1. What Is Health Data?
Health data is a special category of personal data under GDPR (Article 9) that receives heightened protection. In the context of the PBE Service, health data includes:
- Your answers to the onboarding health questionnaire (physical limitations, injury history, pain areas, activity level, sleep quality, stress level);
- Body measurements you provide (weight, height, BMI-derived values);
- Exercise completion records and performance data;
- Any health-related notes or goals you add to your profile.
We process this data only with your explicit consent, which you provide at registration by checking the "I consent to health data processing" box.
2. Why We Need It
Health data is essential for the core purpose of the Service — personalisation. Without it, we cannot:
- Match you to a workout plan appropriate for your physical condition and job type;
- Adapt exercises to avoid movements that may aggravate known injuries or limitations;
- Track your progress meaningfully over time;
- Provide accurate session scheduling that accounts for your energy patterns and schedule.

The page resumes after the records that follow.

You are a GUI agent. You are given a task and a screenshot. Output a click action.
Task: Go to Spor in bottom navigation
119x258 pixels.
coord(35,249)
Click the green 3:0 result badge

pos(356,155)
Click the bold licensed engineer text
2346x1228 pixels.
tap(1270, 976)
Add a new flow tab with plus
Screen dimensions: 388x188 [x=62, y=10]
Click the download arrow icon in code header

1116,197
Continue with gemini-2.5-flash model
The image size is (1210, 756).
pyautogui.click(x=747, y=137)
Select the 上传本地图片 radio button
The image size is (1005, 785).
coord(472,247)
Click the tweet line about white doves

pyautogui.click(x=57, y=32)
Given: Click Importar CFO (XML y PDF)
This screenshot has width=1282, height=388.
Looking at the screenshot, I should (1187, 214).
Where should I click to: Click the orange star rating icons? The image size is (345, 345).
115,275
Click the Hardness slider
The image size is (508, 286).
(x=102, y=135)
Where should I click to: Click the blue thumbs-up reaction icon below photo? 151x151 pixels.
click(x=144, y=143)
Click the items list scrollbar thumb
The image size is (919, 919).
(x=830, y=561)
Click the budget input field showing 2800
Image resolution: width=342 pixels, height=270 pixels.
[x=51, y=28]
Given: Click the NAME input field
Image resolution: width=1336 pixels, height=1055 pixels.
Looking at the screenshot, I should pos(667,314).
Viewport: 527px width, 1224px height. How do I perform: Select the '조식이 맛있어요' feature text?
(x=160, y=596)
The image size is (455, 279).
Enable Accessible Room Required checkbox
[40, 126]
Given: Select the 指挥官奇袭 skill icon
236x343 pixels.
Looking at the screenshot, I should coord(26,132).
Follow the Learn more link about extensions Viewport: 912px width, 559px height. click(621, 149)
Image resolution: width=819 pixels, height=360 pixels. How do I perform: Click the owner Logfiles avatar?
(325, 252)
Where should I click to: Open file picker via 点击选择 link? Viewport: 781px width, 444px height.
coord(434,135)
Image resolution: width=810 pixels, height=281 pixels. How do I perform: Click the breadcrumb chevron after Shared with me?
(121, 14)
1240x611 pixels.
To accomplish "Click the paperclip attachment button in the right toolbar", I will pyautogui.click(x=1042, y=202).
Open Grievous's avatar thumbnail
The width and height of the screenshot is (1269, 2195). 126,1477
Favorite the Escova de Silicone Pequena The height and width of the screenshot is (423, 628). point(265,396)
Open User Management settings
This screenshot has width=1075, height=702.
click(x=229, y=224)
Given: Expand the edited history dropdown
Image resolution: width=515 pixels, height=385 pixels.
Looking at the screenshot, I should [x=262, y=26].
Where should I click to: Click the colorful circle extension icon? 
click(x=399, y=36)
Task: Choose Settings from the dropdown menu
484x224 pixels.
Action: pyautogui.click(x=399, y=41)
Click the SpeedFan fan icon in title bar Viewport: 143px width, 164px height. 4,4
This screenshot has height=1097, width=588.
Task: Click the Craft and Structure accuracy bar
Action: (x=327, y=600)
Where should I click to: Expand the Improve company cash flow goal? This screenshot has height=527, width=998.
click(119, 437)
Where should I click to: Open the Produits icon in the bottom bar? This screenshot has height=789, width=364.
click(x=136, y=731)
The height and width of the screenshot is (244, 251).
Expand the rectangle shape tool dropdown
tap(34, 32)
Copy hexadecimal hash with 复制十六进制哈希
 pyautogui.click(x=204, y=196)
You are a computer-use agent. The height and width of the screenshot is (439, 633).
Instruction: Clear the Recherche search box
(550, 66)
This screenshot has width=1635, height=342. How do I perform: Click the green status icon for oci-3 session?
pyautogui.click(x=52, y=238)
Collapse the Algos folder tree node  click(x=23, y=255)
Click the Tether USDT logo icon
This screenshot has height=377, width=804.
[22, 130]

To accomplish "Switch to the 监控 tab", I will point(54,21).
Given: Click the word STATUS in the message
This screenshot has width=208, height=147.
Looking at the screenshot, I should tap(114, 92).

We use health data only to deliver and improve these personalised wellness features. We do not use it for advertising, insurance purposes, or any purpose unrelated to your wellness.
3. Legal Basis
We process special-category health data under GDPR Article 9(2)(a) — your explicit, freely given, informed, and specific consent.
This means:
- You chose to provide this information voluntarily.
- You were clearly informed of what data we collect and why, before consenting.
- You may withdraw consent at any time without detriment (see Section 7).
- Withdrawal does not affect the lawfulness of processing that occurred before withdrawal.
4. How It Is Stored and Protected
We apply a higher standard of security to health data:
- Encryption at rest: health questionnaire answers and sensitive profile fields are encrypted at the database column level using AES-256-GCM before storage. The encryption key is managed separately from the database.
- Encryption in transit: all data transmitted between your device and our servers is protected by TLS 1.2 or higher.
- Access controls: health data is accessible only to your own account and to PBE staff who require it strictly for technical support or legal compliance purposes. Access is logged.
- No plaintext export: health data is never stored or exported in an unencrypted form.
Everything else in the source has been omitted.